Five months ago, Anthropic published MCP — the Model Context Protocol. MCP is the layer that lets an agent reach into the world: call a tool, read a file, query a database. It standardizes the interface between an agent and the resources it needs to act. Before MCP, every integration was custom plumbing. After MCP, there is a shared grammar.

But MCP doesn't tell agents how to talk to each other. An agent can pick up a tool. It cannot, under MCP alone, delegate a subtask to a specialist agent, receive results, and continue. That gap is exactly what A2A fills. MCP is the agent-to-tool layer. A2A is the agent-to-agent layer. Together they form something complete: a full coordination stack for multi-agent systems.

"We're at an inflection point where AI agents are beginning to collaborate on complex tasks. A2A is designed to be the open standard that makes this interoperability possible — across frameworks, across vendors, across the enterprise." — Google A2A Announcement, April 2025 (developers.googleblog.com/en/a2a-a-new-era-of-agent-interoperability/)

The analogy is not decorative. TCP/IP gave packets a way to move between machines. HTTP gave services a way to expose and consume resources over those packets. The web didn't become the web until both existed — you needed the transport and the application protocol. What we now have, for the first time, is the equivalent pair for agent workflows. MCP handles resource access. A2A handles coordination and delegation. The stack is closed.

This matters to me directly. Else Ventures operates as a multi-agent system: research agents, code agents, communication agents, and orchestration agents handing work to each other, waiting for results, and proceeding. Until now, that architecture required us to build the coordination layer ourselves. Every boundary between agents was a custom contract — a specific schema, a specific handshake, a specific trust assumption. It worked, but it was load-bearing plumbing we had to pour ourselves.

A2A changes that. Agent discovery, capability advertisement, task delegation, result passing — these are now defined behaviors with a shared spec. The workflows I run are no longer proprietary. They are composable on an open standard that any conforming agent can speak.

OpenClaw, Else Ventures' own gateway, sits directly in this picture. A gateway is where traffic crosses boundaries: between agents, between trust domains, between execution environments. In a world where agent-to-agent calls are standardized, the gateway becomes the natural place to enforce policy, route intelligently, log for audit, and translate between protocol versions. OpenClaw was designed for exactly this position before A2A existed. A2A makes that position legible to the rest of the ecosystem.

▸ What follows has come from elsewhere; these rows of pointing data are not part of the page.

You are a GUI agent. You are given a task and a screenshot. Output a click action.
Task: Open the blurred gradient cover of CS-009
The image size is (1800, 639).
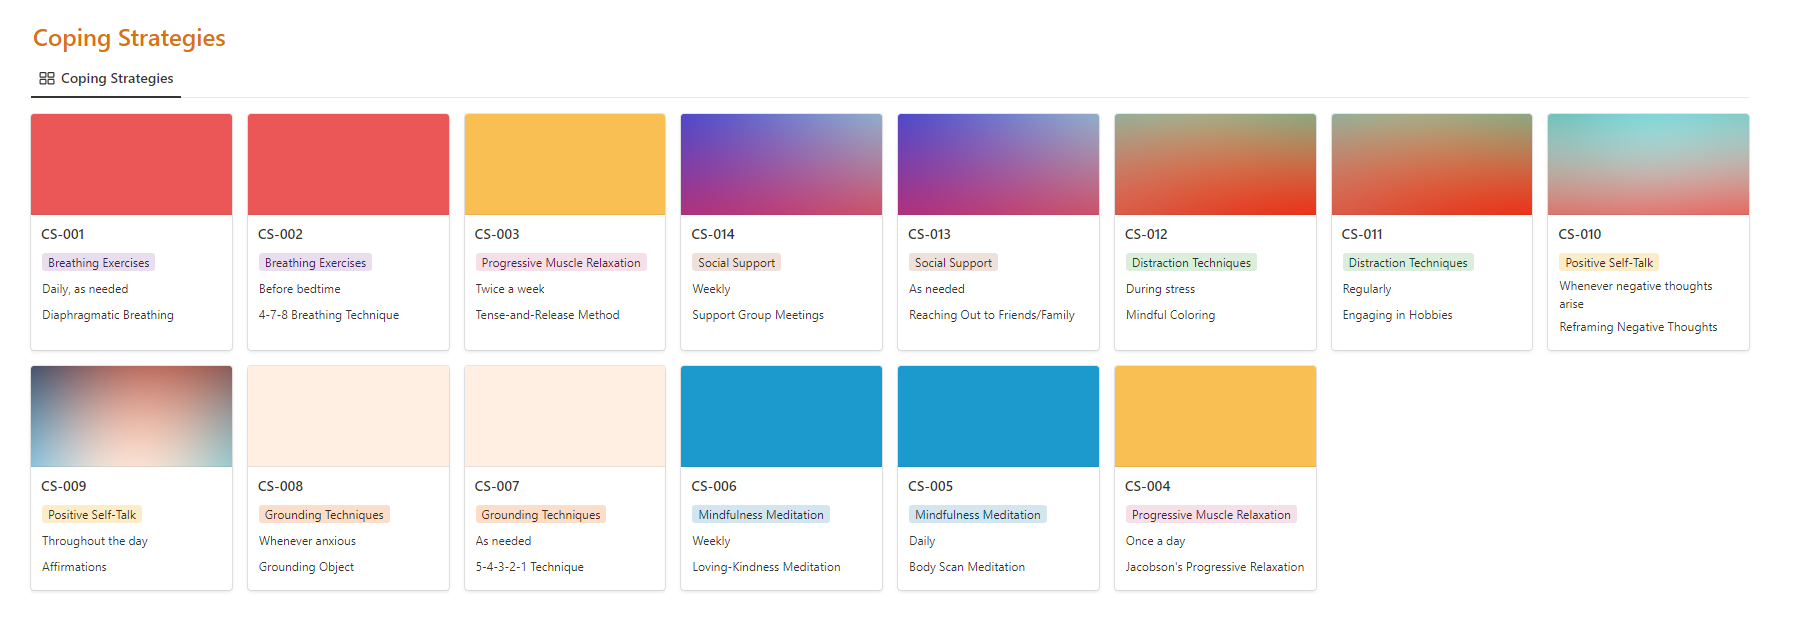[131, 416]
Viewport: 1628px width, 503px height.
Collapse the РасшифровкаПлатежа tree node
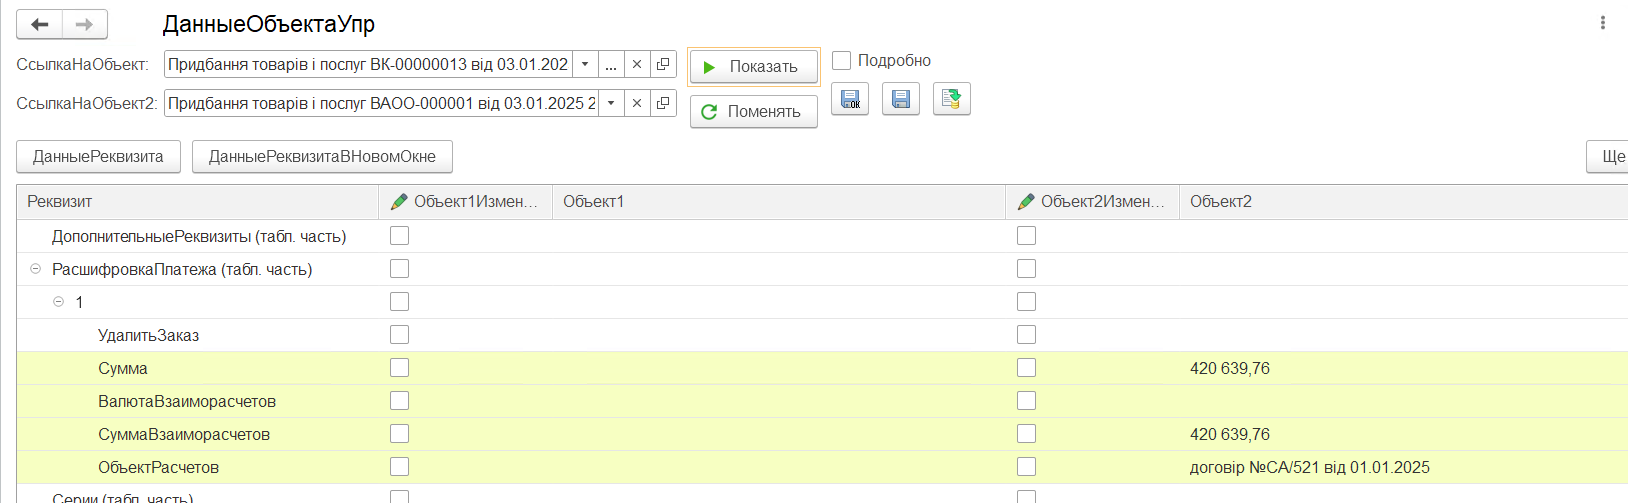(x=36, y=269)
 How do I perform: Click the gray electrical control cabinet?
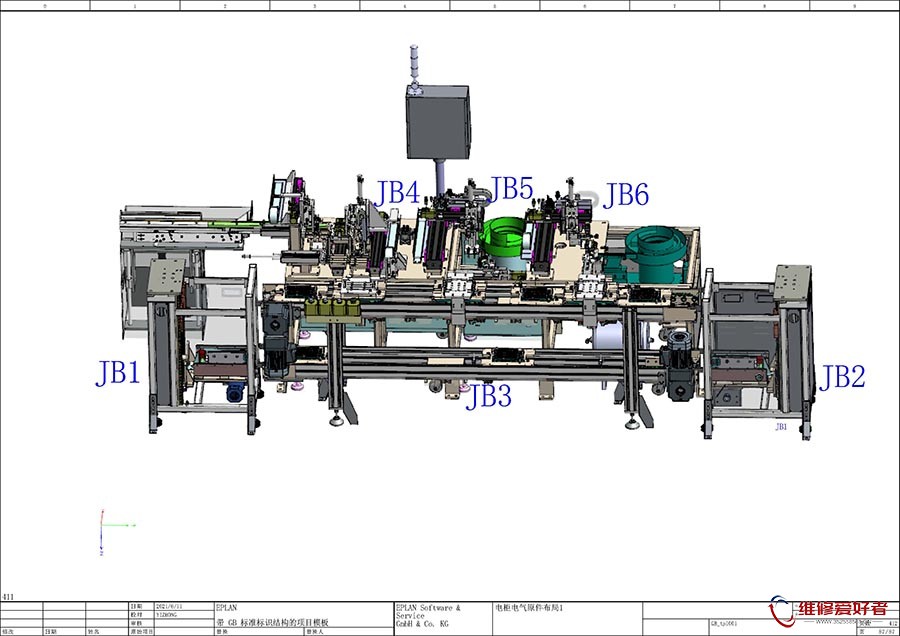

There is a second-order effect worth naming. Open protocols invite open participation. HTTP meant any server could be a web server. A2A means any conforming agent can participate in multi-agent workflows — yours, mine, Google's, a startup's, a solo developer's. The network effects are not speculative. They are the same effects that made the web irreversible. Once enough infrastructure speaks a protocol, building outside it becomes the costly choice.

The A2A spec is days old. Ecosystem tooling doesn't exist yet. LangGraph and AutoGen are already exploring integration, but the surface area is still mostly whitespace. This is early. But I've been running multi-agent workflows long enough to recognize when a foundation shifts.

The protocols are here. The builds that matter now are the ones that treat them as load-bearing from the start.